But I think I need to make it a "rev 2", where I can install 3/8" tools because I have a ton of those, along with the 5/8" insert holder I have on the way...and then be able to adjust the whole thing up or down say 1/2"...

That little ridge on the cross slide where its reliefed for the toolpost would appear to be machined/ground..maybe I can use it as a reference and make it so my tool post can be rotated and hold 2 or more tools with precision repeatability?

Or should I just dump all of it and get a QCTP? The nice thing about the one I made is how rigid and cheap it was.


----------



## John Hasler (Nov 13, 2014)

Holescreek said:


> You can test it on any piece of round stock, center is the same regardless of diameter.



Or test it against the point of a dead center.  As Karl says, you need only do it once.  Then you can make a gage (which I've not gotten around to doing).


----------



## Holescreek (Nov 13, 2014)

Yeah, I've been doing it wrong for 33 years now. Even wronger since I've never ruined a scale or an insert! :roflmao:


----------



## Wreck™Wreck (Nov 13, 2014)

Holescreek said:


> Yeah, I've been doing it wrong for 33 years now. Even wronger since I've never ruined a scale or an insert! :roflmao:



No offense intended, I am wary of jogging a machine to a scale on the part, how do you do it?
I don't trust these CNC machines all that much. (-:
I did the rule thing years ago on manual lathes, it works a charm.


----------



## higgite (Nov 14, 2014)

My eyeballs don't seem to be good enough to use the scale trick to reliably get the tool on center. I chuck up a piece of scrap round stock and face it. If it leaves a nub, I know the tool isn't on center and adjust it accordingly. Like John, I'm going to make a height gauge when I get a round tuit.


----------



## SG51Buss (Nov 14, 2014)

I made a height gauge out of scrap, grub screw for adjustability.  Once the bit height was correct for that zero-nub face cut, set the height gauge to match the bit.  Slight tweaks over time, and keeping track of the overall length with a caliper, got it perfect.

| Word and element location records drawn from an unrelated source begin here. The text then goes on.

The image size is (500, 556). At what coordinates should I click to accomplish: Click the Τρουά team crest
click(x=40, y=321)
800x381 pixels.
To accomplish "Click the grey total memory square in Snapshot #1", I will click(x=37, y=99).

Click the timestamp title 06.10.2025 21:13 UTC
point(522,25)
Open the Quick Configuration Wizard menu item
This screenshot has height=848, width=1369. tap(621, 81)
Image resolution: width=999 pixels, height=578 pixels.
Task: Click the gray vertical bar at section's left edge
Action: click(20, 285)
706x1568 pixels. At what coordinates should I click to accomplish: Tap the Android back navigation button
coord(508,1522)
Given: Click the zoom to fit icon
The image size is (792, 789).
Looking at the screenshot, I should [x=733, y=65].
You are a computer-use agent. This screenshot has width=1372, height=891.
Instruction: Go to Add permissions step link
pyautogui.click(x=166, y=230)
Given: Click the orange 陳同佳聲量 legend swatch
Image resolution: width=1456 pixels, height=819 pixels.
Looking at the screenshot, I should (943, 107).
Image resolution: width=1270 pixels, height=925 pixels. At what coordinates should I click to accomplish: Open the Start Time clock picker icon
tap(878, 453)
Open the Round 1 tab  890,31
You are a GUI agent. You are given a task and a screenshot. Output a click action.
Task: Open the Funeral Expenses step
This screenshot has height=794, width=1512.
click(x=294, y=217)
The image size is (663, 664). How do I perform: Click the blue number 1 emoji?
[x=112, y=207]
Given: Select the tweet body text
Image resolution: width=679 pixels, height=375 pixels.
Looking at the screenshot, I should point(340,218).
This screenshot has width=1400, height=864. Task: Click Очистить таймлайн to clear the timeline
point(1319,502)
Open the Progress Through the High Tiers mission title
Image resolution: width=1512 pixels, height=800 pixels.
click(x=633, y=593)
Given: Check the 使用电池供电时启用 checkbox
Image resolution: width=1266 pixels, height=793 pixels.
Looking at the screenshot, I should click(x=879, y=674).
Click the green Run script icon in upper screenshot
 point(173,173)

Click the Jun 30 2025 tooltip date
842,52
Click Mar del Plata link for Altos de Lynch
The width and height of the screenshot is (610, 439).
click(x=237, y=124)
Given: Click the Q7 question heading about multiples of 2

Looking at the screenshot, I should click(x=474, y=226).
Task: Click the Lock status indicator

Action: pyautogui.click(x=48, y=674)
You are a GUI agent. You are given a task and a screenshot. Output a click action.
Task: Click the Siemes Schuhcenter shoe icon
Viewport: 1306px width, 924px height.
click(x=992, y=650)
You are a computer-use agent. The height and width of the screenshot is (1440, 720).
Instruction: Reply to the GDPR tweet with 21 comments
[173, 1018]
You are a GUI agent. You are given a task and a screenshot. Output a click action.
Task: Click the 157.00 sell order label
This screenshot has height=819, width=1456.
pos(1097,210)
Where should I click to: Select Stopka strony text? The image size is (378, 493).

Even though my lathe is a 6", the height gauge currently measures at 2.992".

Go figure...


----------



## Holescreek (Nov 14, 2014)

Wreck™Wreck said:


> No offense intended, I am wary of jogging a machine to a scale on the part, how do you do it?
> I don't trust these CNC machines all that much. (-:
> I did the rule thing years ago on manual lathes, it works a charm.



It's simple! I don't run a CNC lathe!  I don't get offended over machining stuff, working in a shop for any length of time breaks you of that quickly.  :allgood:


----------



## Karl_T (Nov 14, 2014)

Wreck™Wreck said:


> No offense intended, I am wary of jogging a machine to a scale on the part, how do you do it?
> I don't trust these CNC machines all that much. (-:
> I did the rule thing years ago on manual lathes, it works a charm.




I take it your lathe doesn't have an MPG (handwheel for fine jog) A CNC without this really hurts. Almost as bad as a manual machine without a DRO. Look into adding this to your lathe, you won't be sorry.

Karl


----------



## Wreck™Wreck (Nov 14, 2014)

Karl_T said:


> I take it your lathe doesn't have an MPG (handwheel for fine jog) A CNC without this really hurts. Almost as bad as a manual machine without a DRO. Look into adding this to your lathe, you won't be sorry.
> 
> Karl



I can jog 5 tenths at a time, just enough to chip a sharp insert on occasion )-:


----------



## Wreck™Wreck (Nov 14, 2014)

Speaking of DRO's, the X axis encoder on the manual lathe that I was running today porked the pooch so to speak, my finish OD was 9.5", the Z axis was fine.
I went back to the dial which no one has used in years and it took some work to free up.


----------



## Karl_T (Nov 14, 2014)

That's a pretty old DRO, Accurite has had membrane keypads for at least 20 years now.

Bet they will still fix it, if you need. Best customer service of any company I know.


----------



## Wreck™Wreck (Nov 14, 2014)

Karl_T said:


> That's a pretty old DRO, Accurite has had membrane keypads for at least 20 years now.
> 
> Bet they will still fix it, if you need. Best customer service of any company I know.



Thankfully it is the short axis, the Z scale is 100+ inches long on this machine.
It is a Trens lathe made in Eastern Europe, the dials are radius rather then diameter, that will bite me in the butt at some point I'm sure since I move between machines often.


----------